Epiq filed a notice of appeal on February 11, 2009.

A recent decision of the United States District Court, Southern District of New York, entitled International Business Machines Corporation v. Papermaster, No. 08-CV-9078 (KMK), 2008 WL 4974508, 2008 U.S. Dist. LEXIS 95516 (S.D.N.Y. Nov. 21, 2008), appears to have breathed new life into the “inevitable disclosure” doctrine, apparently easing the burden of proof that an employer must satisfy in order to show the irreparable harm necessary for a court to grant an injunction preventing the former employee from working for a competitor.

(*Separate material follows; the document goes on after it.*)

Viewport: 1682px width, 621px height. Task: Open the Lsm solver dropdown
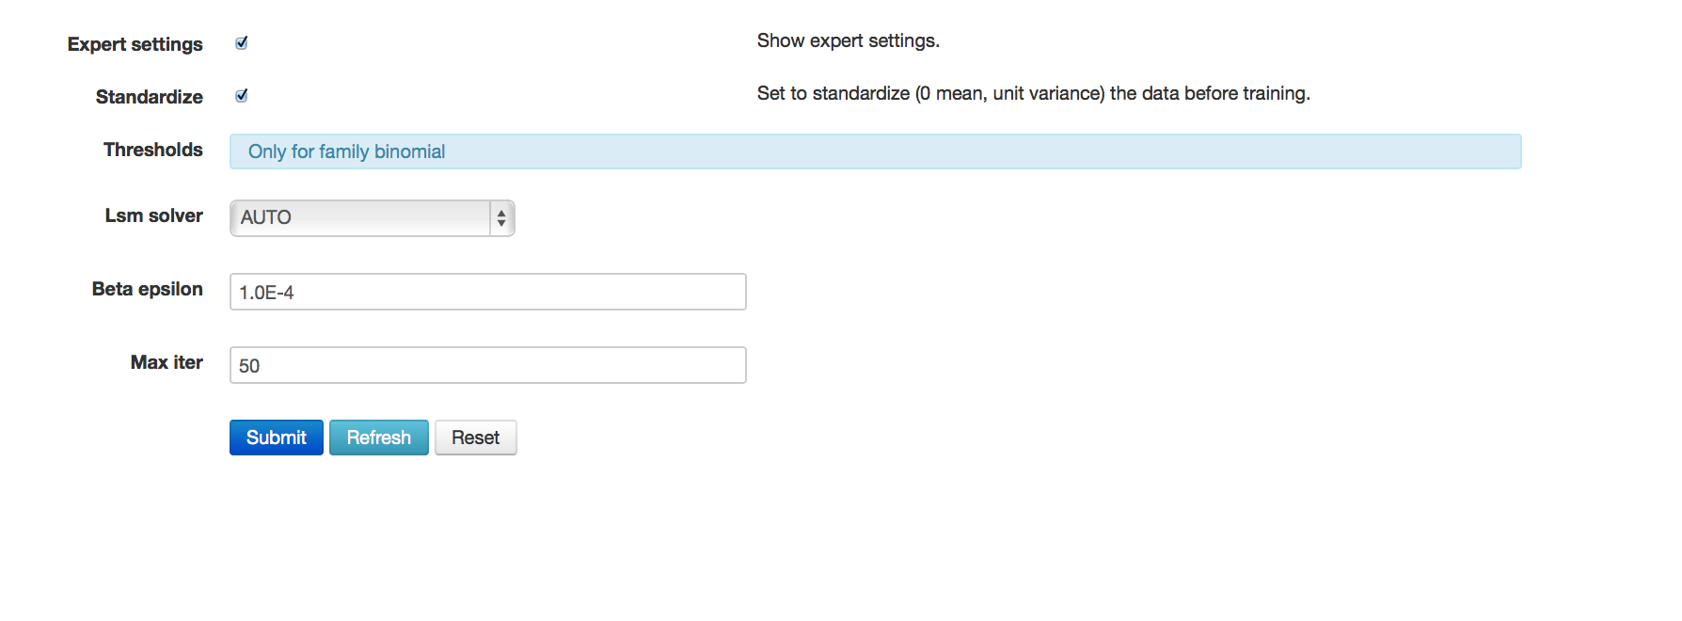(372, 218)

Under the inevitable disclosure doctrine, certain employees cannot “wipe clean” their knowledge of their former employers’ trade secrets. Despite such employee’s best efforts to avoid disclosing any trade secrets to the new employer, the employee will inevitably disclose trade secrets to the new employer simply by virtue of the employment, and therefore should be enjoined from working for the new employer for some period of time, even in the absence of any non-compete agreement. The inevitable disclosure doctrine may provide a source of relief against improper competition by former employees even where the employer cannot show actual misuse, or intent to misuse, confidential or trade secret information. PepsiCo, Inc. v. Redmond, 54 F.3d 1262 (7th Cir. 1995).

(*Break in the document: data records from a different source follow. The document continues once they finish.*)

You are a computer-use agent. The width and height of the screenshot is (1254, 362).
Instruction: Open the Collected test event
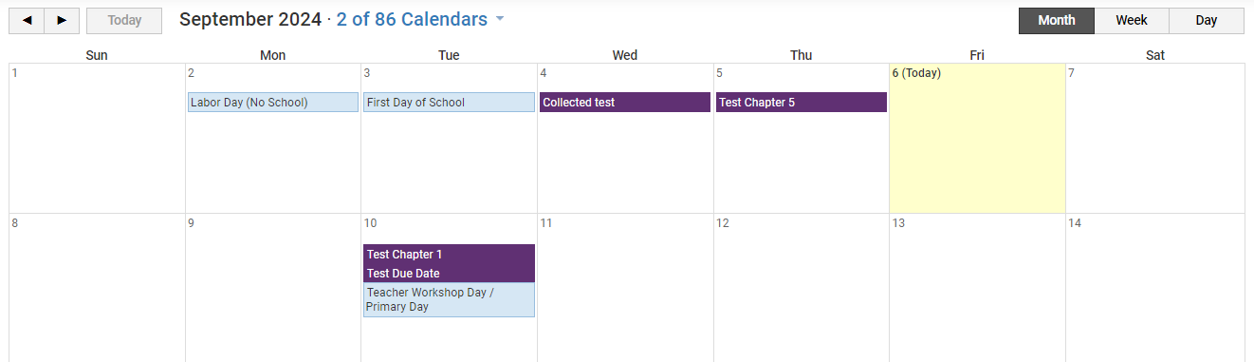(625, 103)
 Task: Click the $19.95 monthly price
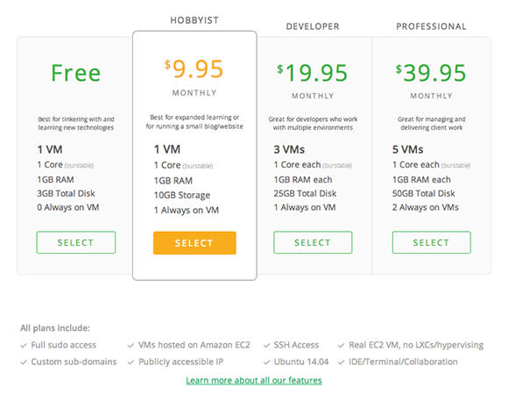[x=313, y=73]
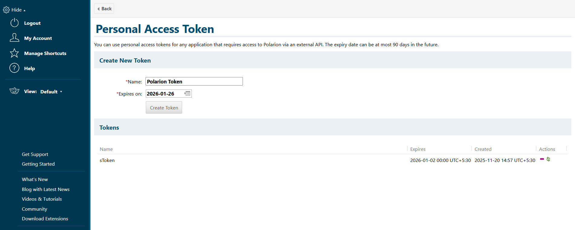Click the revoke (minus) icon for sToken
575x230 pixels.
point(542,159)
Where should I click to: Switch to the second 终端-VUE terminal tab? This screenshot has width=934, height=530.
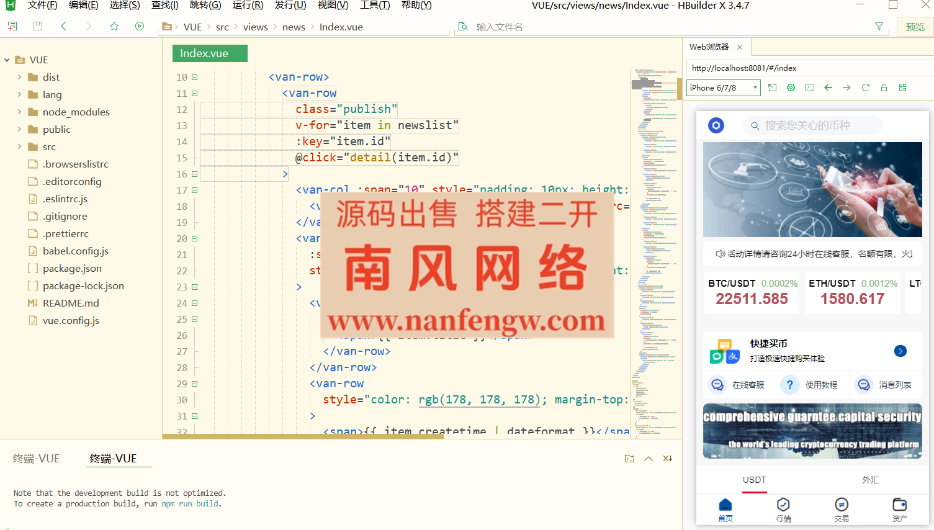coord(113,459)
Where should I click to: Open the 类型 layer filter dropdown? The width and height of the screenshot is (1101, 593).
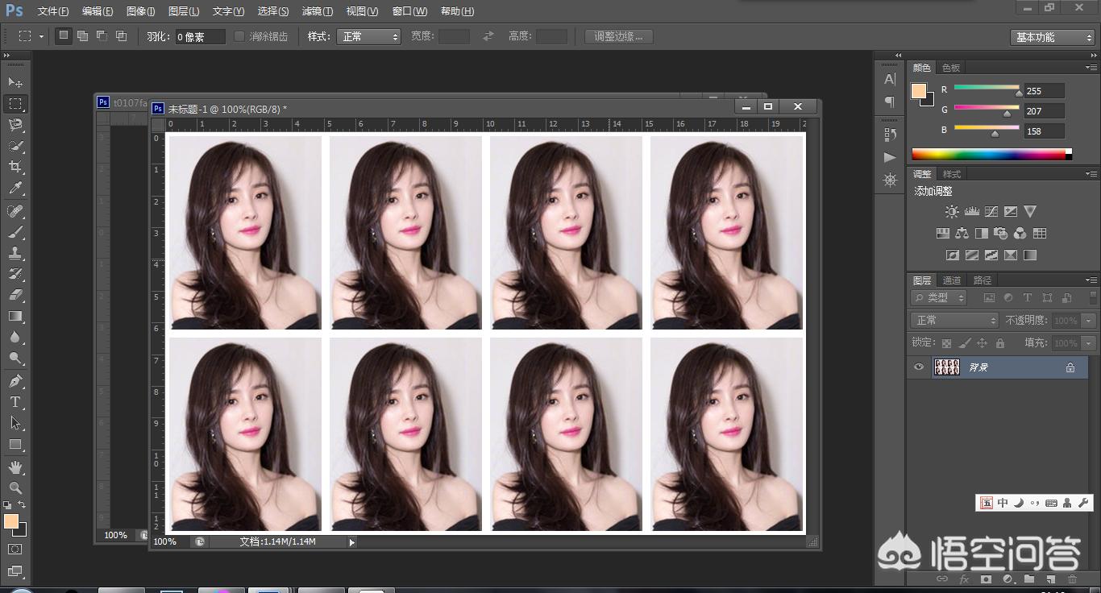938,297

The recent IBM v. Papermaster decision not only grants injunctive relief to IBM preventing Papermaster’s employment with competitor Apple, Inc. without IBM presenting evidence of actual misappropriation, but bases its finding of irreparable harm largely upon the probability of “inadvertent” disclosure by Papermaster and Papermaster’s acknowledgement in his employment agreement with IBM that IBM would suffer irreparable harm were he to breach the agreement’s non-competition provision. This seems a surprisingly low threshold for applying the inevitable disclosure doctrine to find irreparable harm in the absence of any evidence of misuse or even misappropriation of confidential information and/or trade secrets.

Mark D. Papermaster worked at IBM for 26 years in various product design and development roles, and in 2006 joined an elite group of about 300 top executives that develops IBM’s corporate strategy. Papermaster’s last day of employment with IBM was October 24, 2008, and he began working at Apple on November 3, 2008. IBM sought a preliminary injunction and in its November 21, 2008 decision, the District Court enjoined Papermaster from working for or with Apple until further order of the Court.

The Court held that IBM faced irreparable harm, even though there was no reason to ascribe ill-will to Papermaster or to doubt that he would abide by Apple’s Intellectual Property Agreement, in which he agreed not to use or disclose to Apple any confidential, proprietary or secret information of his previous employers, or otherwise to think that he would misuse or disclose IBM’s trade secrets. The Court’s holding that such disclosure was nonetheless inevitable rested in large part on its conclusion that inadvertent disclosure would probably occur, on the boilerplate provision in Papermaster’s IBM Noncompetition Agreement stating that he agreed that IBM would suffer “irreparable harm” if he worked for a competitor, and on what the Court termed “common sense.”

Having relied on these factors, which may not previously have been sufficient, to find irreparable harm, the Papermaster decision could have the effect of further expanding the application of the inevitable disclosure doctrine. The Papermaster matter was set to go to trial in late February 2009, but the parties reached a settlement by consent order on January 27, 2009 which will allow Papermaster to begin working for Apple on April 24, 2009. Time will tell if other courts follow the lead of the Papermaster decision in applying the inevitable disclosure doctrine.